* **DESCRIPTION OF THE TASK**: Filter the data below down to every line that contains the string "Click". Treat uppercase and lowercase as different, so only lines with that exact capitalization count.

[Rows showing where targets appear]
-------
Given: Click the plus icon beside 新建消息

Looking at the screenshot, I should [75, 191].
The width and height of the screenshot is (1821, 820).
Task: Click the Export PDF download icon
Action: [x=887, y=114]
-------
* **RESPONSE TO THIS TASK**:
Given: Click the plus icon beside 新建消息
Task: Click the Export PDF download icon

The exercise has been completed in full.